[Stored items]
^^^^

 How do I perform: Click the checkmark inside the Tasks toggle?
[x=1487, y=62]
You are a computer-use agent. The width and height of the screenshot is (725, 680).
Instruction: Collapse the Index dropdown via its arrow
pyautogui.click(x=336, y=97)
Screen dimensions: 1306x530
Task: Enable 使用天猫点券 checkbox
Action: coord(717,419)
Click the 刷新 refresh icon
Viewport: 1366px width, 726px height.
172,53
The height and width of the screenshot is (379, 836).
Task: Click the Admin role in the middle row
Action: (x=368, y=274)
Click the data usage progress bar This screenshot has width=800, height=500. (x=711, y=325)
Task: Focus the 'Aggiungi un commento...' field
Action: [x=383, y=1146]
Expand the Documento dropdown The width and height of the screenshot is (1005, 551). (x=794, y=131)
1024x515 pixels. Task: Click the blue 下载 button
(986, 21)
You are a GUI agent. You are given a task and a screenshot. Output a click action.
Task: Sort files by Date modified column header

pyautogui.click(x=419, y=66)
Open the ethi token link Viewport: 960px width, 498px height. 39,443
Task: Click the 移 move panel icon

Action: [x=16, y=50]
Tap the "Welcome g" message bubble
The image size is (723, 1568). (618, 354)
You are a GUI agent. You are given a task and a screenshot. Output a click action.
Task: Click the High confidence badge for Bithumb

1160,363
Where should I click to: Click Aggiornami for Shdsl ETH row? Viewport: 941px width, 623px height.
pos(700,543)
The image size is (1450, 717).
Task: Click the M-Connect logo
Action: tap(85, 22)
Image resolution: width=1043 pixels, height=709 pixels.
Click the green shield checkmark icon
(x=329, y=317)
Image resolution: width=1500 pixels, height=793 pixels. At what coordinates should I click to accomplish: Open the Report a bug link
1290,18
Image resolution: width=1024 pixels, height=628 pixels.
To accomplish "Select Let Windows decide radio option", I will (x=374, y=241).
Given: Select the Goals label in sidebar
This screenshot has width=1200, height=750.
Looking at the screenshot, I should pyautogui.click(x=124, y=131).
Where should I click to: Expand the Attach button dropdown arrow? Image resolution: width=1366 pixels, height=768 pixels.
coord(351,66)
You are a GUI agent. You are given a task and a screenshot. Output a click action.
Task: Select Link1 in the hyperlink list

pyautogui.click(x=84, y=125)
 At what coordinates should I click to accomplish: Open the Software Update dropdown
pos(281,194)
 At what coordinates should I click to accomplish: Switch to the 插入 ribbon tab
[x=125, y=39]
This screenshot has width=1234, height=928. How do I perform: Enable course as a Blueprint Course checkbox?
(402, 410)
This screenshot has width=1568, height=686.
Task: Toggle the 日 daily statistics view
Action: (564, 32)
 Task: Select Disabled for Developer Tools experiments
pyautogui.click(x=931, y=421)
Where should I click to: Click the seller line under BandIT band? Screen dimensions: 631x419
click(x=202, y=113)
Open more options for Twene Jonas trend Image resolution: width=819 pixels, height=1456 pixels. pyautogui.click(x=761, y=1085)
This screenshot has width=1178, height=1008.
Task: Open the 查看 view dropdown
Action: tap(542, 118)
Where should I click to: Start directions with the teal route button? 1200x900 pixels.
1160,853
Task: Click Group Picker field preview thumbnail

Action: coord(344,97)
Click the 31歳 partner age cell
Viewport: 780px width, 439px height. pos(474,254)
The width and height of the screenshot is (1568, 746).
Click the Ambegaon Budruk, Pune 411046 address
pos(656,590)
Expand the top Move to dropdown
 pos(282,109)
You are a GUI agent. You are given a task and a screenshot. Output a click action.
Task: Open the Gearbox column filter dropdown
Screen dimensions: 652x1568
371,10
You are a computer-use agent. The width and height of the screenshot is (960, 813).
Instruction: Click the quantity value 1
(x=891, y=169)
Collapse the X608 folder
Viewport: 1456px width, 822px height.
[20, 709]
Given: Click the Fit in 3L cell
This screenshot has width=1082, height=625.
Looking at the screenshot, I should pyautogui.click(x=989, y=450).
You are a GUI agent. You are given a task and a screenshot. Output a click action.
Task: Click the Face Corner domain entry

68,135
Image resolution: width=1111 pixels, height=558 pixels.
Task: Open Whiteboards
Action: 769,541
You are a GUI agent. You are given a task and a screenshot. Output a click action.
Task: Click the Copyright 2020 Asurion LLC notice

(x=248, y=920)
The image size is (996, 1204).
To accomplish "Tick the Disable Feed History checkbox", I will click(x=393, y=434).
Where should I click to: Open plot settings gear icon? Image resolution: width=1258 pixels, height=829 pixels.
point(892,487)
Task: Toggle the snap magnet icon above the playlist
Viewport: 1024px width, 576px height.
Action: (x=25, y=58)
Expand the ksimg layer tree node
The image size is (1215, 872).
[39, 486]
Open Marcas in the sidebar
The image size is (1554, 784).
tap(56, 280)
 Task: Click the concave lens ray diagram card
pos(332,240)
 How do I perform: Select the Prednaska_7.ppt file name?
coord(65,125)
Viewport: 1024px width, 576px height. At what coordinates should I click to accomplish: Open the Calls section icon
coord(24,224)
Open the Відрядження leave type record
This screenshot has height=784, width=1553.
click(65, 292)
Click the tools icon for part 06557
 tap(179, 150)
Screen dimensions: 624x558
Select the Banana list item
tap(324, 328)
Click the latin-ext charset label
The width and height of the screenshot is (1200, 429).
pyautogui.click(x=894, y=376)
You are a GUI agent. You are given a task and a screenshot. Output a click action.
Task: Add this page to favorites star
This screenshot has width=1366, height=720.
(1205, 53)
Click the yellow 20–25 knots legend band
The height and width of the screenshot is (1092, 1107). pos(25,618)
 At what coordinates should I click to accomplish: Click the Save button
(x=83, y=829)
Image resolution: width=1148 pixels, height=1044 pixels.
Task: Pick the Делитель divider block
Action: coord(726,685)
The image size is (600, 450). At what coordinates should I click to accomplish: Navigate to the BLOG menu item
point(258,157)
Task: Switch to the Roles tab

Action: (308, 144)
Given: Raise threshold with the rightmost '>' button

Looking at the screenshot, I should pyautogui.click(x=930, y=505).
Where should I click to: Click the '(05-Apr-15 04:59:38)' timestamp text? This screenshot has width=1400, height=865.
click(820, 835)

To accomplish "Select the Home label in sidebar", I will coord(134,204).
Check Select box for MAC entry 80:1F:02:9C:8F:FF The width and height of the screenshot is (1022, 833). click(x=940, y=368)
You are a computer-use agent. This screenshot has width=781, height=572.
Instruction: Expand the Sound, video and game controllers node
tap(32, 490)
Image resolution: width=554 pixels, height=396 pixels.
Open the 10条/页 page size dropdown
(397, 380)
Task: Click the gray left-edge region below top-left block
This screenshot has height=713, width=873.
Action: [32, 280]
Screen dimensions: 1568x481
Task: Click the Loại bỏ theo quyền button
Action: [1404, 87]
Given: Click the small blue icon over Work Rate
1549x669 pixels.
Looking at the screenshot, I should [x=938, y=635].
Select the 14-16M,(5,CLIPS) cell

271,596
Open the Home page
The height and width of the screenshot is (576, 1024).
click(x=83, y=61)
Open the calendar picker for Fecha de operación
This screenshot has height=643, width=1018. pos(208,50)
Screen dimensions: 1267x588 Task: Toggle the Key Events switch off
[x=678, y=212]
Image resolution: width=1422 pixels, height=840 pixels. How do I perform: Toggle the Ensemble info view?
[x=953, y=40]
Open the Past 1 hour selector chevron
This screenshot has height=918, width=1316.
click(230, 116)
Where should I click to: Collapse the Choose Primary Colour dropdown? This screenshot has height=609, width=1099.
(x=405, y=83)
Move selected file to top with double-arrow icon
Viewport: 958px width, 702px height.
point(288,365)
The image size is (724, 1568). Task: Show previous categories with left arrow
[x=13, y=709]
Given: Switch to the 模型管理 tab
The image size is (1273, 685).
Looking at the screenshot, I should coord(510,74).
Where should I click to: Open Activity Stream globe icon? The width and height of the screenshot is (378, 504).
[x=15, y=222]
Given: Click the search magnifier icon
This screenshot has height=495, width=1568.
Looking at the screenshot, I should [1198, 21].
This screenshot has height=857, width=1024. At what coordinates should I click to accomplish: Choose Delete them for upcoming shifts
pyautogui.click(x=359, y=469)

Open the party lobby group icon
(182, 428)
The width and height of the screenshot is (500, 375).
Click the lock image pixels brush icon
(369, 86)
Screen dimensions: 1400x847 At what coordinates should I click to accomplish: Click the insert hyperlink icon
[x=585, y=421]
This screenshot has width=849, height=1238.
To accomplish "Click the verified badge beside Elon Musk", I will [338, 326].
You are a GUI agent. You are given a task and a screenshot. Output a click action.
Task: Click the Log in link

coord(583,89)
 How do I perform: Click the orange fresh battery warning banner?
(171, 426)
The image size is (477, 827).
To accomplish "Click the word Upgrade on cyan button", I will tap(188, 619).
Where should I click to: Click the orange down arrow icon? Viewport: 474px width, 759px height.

^^^^

**Your goal**
Scan the lines above for the word "sidebar" and copy every one where it occurs.

**Solution**
Given: Select the Goals label in sidebar
Open Marcas in the sidebar
To accomplish "Select the Home label in sidebar", I will coord(134,204).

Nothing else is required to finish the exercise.